Here is the one that I kinda' modeled it after.
Notice that there is only one side mirror.
All right, functions: working steering that is attached to the steering wheel, opening doors, opening tail gate, and last but not least, suspension. Home made suspension. It is extremely strong, meaning it doesn't break, and each wheel is independent! I thought this out one night when I was in bed, and built it the next morning. :)
Wood lined bed, like all the old trucks.
Now for the HUGE engine with the triple barreled air cleaner. Notice how I used mini-fig legs to attach the piston cap covers. The yellow hose goes to the radiator.
During the early 1930s, chief Ford truck rival Chevrolet offered a six-cylinder engine, which was considered a competitive advantage over the four-cylinder found in the Ford Model A. So when Henry Ford began brainstorming a successor to the A, he decided to trump Chevrolet with a V-8 engine.
When it was introduced in March 1932, the V-8-powered Model 18 was a sensation right out of the gate. A four-cylinder version, called the Model B, was also offered, since it was felt many people would be attracted to its greater economy -- and lower price. But so popular was the V-8 that the four-cylinder would quickly fade from the scene.

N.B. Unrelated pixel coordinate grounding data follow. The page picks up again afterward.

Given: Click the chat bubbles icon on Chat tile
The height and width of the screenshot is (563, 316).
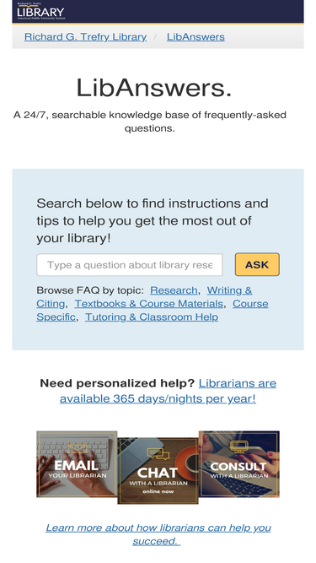Looking at the screenshot, I should (x=158, y=454).
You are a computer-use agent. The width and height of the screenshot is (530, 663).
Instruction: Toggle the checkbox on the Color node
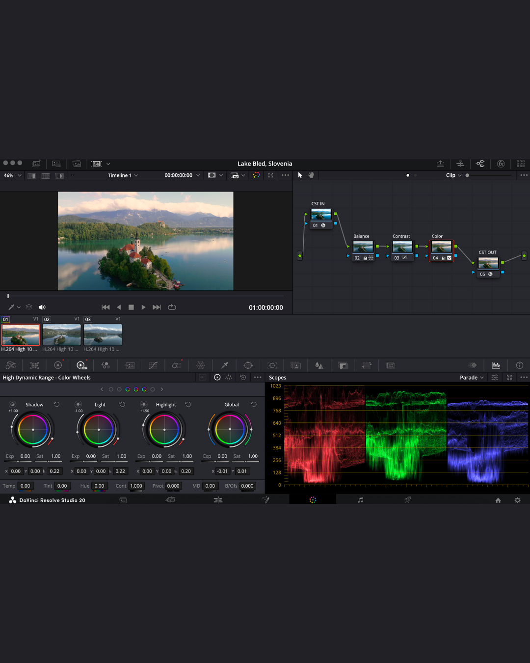click(x=450, y=258)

The problem with introducing a car in 1932 was that this was the worst year of the Great Depression. Not many people were interested in buying a new Ford, V-8 engine or no. Yet the powerplant gave the low-priced car an upmarket feature not offered by rivals, which undoubtedly helped sales.
Ford had originally planned for the V-8 to be used in cars only, not in trucks -- odd, since it would seem to be a natural for heavy-duty haulers. But this plan quickly changed when truck buyers began clamoring for the new engine.

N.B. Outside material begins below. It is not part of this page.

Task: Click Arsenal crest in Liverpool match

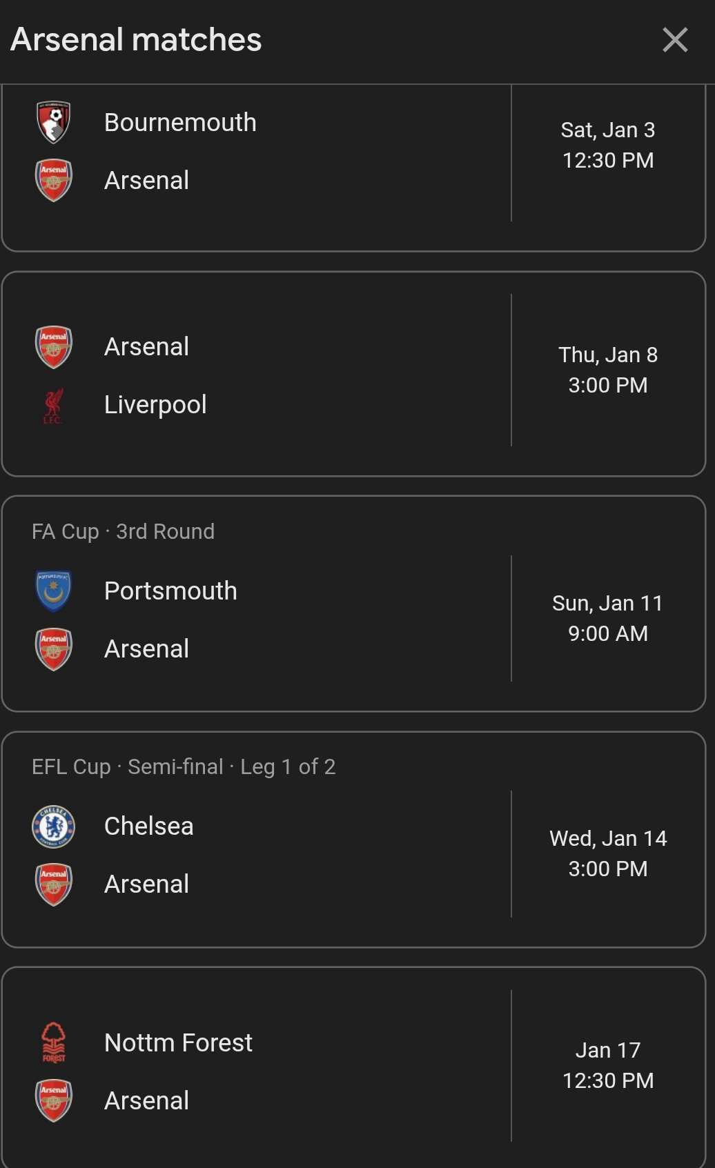Action: coord(54,346)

And for the relatively simple interior.
The bench is made of a slightly interesting design.
Hehe, yup, this Redskin's fully loaded.
Notice: I am a firm supporter of the 2nd Amendment and do exercise my rights therein.
Well, hope you like it and as I said above, please criticize. Hey Ape, ROTM?
this is what i think lego building is all about. thinking outside the box and imagination to obtain the desired result. a simple rubber band etc. we all know the journey of building is genereally more satisfying then the end result.
well done mate
That's a sweet ride! Excellent details all around, plus the large scale, and a great color combination. (I like to use red and black myself) I'm glad I could make it to your list of favorite builders! Oh, and Ape! It's a lot easier to take over a country when the people can't shoot back.
Hey man, good to see this make it on to MOCpages. This is brilliant! The roof looks great now, the detailing is awesome on a stick and it matches the look of the real thing pretty well too. The suspension is nice as well; an extra feature over most Lego Rods. I'd be tempted to drop the back a bit (looking at the real one) or chop the bed, but the jacked up look is cool as it is. The only thing I'd maybe change is to make sure there is a straight line between the grill and the bulkhead (it looks like the grill is a bit higher, they should be the same level). Overall: 5/5. Not perfect but so close it gets the full score : ) Great job!